Serpentine pattern nerve roots
Magnetic resonance imaging (MRI) scans of patients with lumbar spinal stenosis often present with thickened, serpentine pattern nerve roots (SNRs) or loop-shaped redundant nerve roots of the cauda equina. Studies have shown that the prevalence rates of SNRs among patients with LSS can range from 33.8% to 43.3% 1) 2) 3) 4)
SNRs have been associated with the pathogenesis of spinal claudication in degenerative LSS, manifesting clinically as persistent low back and leg pain. SNRs were mostly observed above the stenotic level, but can also be found below, or both above and below the stenotic level 5) 6).
Several studies reported that patients with LSS and preoperative evidence of SNRs have a significantly longer mean duration of neurological symptoms and experience less improvement in their ability to walk after surgery compared to patients without SNRs 7) 8) 9).
Multifactorial lumbar spinal canal stenosis at the L2/L3 level with increased occupancy of the cauda equina fibers above this level with spondylolisthesis.

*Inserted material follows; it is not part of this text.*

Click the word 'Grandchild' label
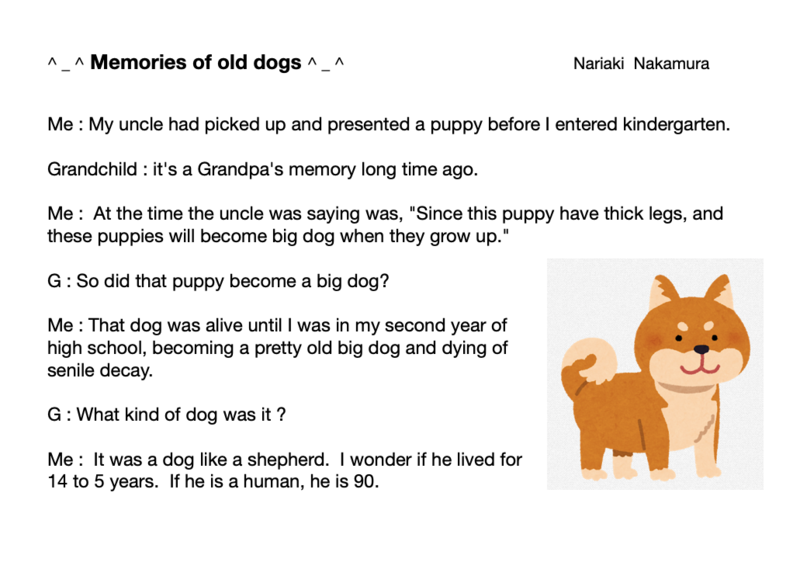The image size is (800, 562). point(92,169)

Ligamentum flavum hypertrophy, and diffuse disc widening at the L3/L4 and L4/5 levels. L1/L2 protrusion.
study aimed to determine the relationship between the serpentine pattern nerve roots (SNR) and prognosis after lumbar fusion for lumbar spinal stenosis (LSS) by comparing clinical outcomes in patients with or without a serpentine pattern. LSS patients with neurological symptoms often present with SNRs. Several studies have shown that LLS symptoms are worse in patients with SNRs. However, the relationship between SNR and outcome after spinal fusion surgery has not yet been established. A total of 332 patients who underwent spinal fusion surgery between January 1, 2010, and December 31, 2019, were enrolled. Patients were divided into those with a serpentine pattern (S group) and those without a serpentine pattern (N group). The prognosis of the 2 groups was compared using visual analog scale (VAS), Oswestry disability index, claudication distance, medication dose for leg dysesthesia, and glucose tolerance. A total of 113 patients had a serpentine pattern, while the remaining 219 did not. Symptom duration and presence of diabetes mellitus were significantly different between the 2 groups (N = 25.4, S = 32.6, P < .05). Changes in the VAS score for lower extremity pain between the 2 groups at 1 year after surgery showed that patients without a serpentine pattern had significantly better outcomes than those with a serpentine pattern (N: 2.7 ± 1.1 vs S: 4.1 ± 1.3; P < .001), despite the score change at 1 month showing no difference (N: 3.5 ± 0.9 vs S: 3.8 ± 1.0; P = .09). SNRs on MRI are more prevalent in diabetic patients and are a negative prognostic factor in lumbar fusion surgery for LSS. Our insights may help physicians decide the optimal surgical plan and predict the postoperative prognosis of patients with LSS 10).